Document Type : Original Article
Advanced Robotics &amp; Automated Systems (ARAS), Faculty of Electrical Engineering, K. N. Toosi University of Technology, Tehran, Iran
Department of Electrical Engineering, K. N. Toosi University of Technology, Tehran, Iran
Mechanical Engineering Department Faculty of Engineering- Branch 3 Lebanese University Beirut, Lebanon
This paper proposes a nonlinear robust passive fault tolerance controller for recovering faults and perturbation that affect the actuators of multirotor unmanned aerial vehicles. This approach is applied to a coaxial octorotor drone, benefiting from its actuator redundancy. The proposed controller is based on a second order super twisting sliding mode controller, which attenuates the chattering effect caused by first order sliding manifold.
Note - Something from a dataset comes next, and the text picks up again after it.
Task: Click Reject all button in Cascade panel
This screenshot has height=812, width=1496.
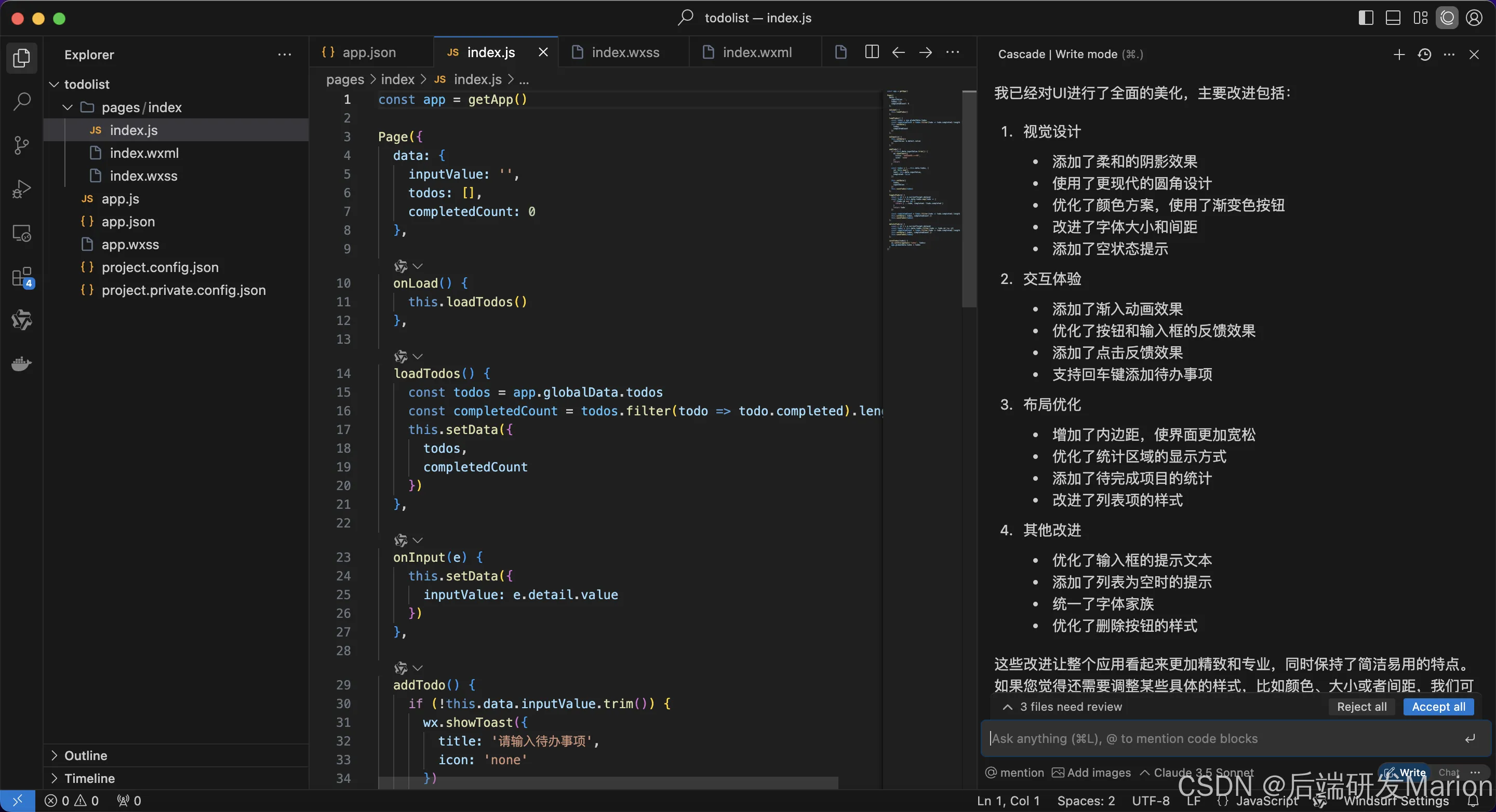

An active fault tolerance approach is also proposed based on both offline and online strategies for tolerating total effectiveness loss of actuators for an octorotor. A nonlinear Thau observer is designed firstly to detect actuator fault. Then two different control recovery algorithms are designed to compensate the fault, whenever it is detected to maintain the stability and desired behavior of the drone. The proposed algorithms are simulated and tested under fault free conditions and several fault conditions with various fault scenarios affecting the actuators through a complex 3D trajectory maneuver performed by the UAV. A new case study is presented to compare the behavior of the octorotor in case of successive total actuators loss. A novel comparison criterion for comparing various methods of fault tolerance controllers is introduced considering the design simplicity, implementation complexity, and system performance. The obtained results present suitable tracking performance for the desired trajectory, despite of different injected faults, with desirable recovery time. In addition, a weighting table is constructed to show the strength of each method.